The Hillside Villa apartments at 636 North Hill Place. | Elijah Chiland

Tenants were supposed to be safe from rent increases, but they’re facing one now

Negotiations between Los Angeles City Councilmember Gil Cedillo and the owner of a Chinatown apartment complex to keep tenants in their homes—without rent increases—are breaking down.

About 20 residents of the Hillside Villa apartment building, advocates from Chinatown Community for Equitable Development, and representative of the Los Angeles Tenants Union met Friday on the steps of City Hall to announce that tenants had received notices in July from the building’s owner that a 5.5 percent rent increase would take effect September 1.

Such an increase “would be clearly in breach of our agreement,” Cedillo said in a statement.

He said the deal—the entirety of which has not been made public—would forgive the loan that was used to build the apartments in exchange no displacement, no evictions, and no rent increases for 10 years. (It’s unclear how much of the $5.4 million loan is still outstanding).

But building owner Thomas Botz says the agreement is still very much a work in progress and that it was “very misleading to the tenants” to announce a deal. Botz says that Cedillo made a “very generous offer” to keep the building affordable, but “there is probably no deal.”

On July 3, Cedillo issued a press release saying he had reached a tentative agreement with Botz.

Cedillo’s move to make a deal was precipitated by the expiration of the affordability covenants on Hillside Villa, which opened in 1988 as affordable housing. The covenants had kept rents on the building’s 124 units low for decades, but last year, it expired, allowing Botz to charge market-rates for the units.

Botz says that due to a technical error he made in giving notice to the tenants about the expiration of the covenants, he had to give them one more year before he can raise the rents to market rate. That notice was delivered to tenants “a few days ago,” Botz says.

“Some tenants have benefited for 32 years,” Botz says, and now they have another year to find new accommodations. Botz says that the rent increase is within the amount he is allowed to raise rents on these units. On September 1, 2020, he plans to begin to charge market rates on the units.

A photo of three women, each holding signs with slogans speaking out against the rent hikes and potential displacement they are facing.
Bianca Barragan
Antonia Salazar (left), Monica Ruiz (middle), and Adela Cortez (right) are all tenants of the Hillside Villa.

Many affordable complexes countywide are in a similar position. Between 1997 and 2018, the expiration of affordability covenants led to the conversion of more than 5,000 affordable apartments into market-rate units across Los Angeles County, according to a report from the California Housing Partnership.

The Hillside Villa apartments were slated to add to that statistic.

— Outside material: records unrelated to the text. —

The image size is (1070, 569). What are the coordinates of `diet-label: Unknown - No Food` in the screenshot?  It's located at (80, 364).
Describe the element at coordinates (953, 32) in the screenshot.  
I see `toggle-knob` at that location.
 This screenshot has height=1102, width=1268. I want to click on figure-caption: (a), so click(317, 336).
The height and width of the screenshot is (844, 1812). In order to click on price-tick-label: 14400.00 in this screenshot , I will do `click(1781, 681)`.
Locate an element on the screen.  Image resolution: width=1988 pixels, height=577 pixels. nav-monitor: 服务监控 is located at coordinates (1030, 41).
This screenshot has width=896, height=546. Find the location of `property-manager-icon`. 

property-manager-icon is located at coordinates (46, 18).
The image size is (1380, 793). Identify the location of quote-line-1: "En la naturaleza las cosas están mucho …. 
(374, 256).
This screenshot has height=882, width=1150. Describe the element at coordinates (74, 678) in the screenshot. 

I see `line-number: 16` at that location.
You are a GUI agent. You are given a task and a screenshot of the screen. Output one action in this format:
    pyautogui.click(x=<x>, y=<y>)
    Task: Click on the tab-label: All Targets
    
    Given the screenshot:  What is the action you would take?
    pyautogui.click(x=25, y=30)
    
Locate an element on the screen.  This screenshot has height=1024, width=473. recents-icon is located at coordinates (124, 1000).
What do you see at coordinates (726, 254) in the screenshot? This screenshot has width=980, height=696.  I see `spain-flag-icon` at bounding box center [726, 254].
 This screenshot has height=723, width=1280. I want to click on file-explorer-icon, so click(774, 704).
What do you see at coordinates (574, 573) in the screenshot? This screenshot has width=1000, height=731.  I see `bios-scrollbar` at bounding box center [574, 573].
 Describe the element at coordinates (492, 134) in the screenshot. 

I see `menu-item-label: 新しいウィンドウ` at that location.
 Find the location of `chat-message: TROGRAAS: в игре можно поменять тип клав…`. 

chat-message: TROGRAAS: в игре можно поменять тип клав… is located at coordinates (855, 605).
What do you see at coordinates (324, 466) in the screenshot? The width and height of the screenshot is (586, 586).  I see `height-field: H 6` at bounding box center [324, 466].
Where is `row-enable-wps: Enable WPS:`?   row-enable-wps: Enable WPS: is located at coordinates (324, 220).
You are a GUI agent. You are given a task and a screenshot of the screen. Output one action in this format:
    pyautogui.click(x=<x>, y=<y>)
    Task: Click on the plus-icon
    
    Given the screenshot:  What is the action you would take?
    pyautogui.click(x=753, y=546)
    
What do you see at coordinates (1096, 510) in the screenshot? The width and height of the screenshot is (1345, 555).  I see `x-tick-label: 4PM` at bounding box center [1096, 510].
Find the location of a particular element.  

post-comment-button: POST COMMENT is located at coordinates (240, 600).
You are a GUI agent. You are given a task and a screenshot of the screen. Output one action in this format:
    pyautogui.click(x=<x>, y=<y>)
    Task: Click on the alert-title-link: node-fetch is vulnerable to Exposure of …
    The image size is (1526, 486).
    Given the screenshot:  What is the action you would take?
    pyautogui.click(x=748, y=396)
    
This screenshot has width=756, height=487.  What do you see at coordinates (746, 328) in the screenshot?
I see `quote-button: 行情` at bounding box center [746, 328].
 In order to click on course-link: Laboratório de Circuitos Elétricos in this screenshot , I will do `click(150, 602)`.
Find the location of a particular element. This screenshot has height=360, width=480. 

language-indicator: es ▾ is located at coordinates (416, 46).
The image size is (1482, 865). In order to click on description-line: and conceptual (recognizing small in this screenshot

Earlier this year, Botz sent notices to tenants of rent increases that amounted to, in some cases, roughly three times their current rates. The original increases were slated to take effect in June, but Cedillo got involved and, in July, announced a deal had been reached with Botz that would keep Hillside Villa residents in their homes at current rents.

It’s “absolutely unacceptable” that the deal that was hammered out is now being “reneged” on, Cedillo told the full City Council on Friday.

“People are expected to bargain in good faith and if they act in bad faith, we expect the city [and] the city attorney… to do all that we can on behalf of these tenants specifically and all tenants in the city of LA,” Cedillo said.

Conrado Terrazas, communications director for Cedillo, said specific next steps have not been laid out yet, but if Botz does raise the rents, “legal action is a possibility.”

This has been a long saga for the tenants of the Hillside Villa.

“I’m tired—we are all tired,” said Rosa Hernandez, an eight-year tenant of the building. “I feel like it’s enough. Give us our home back,” she said.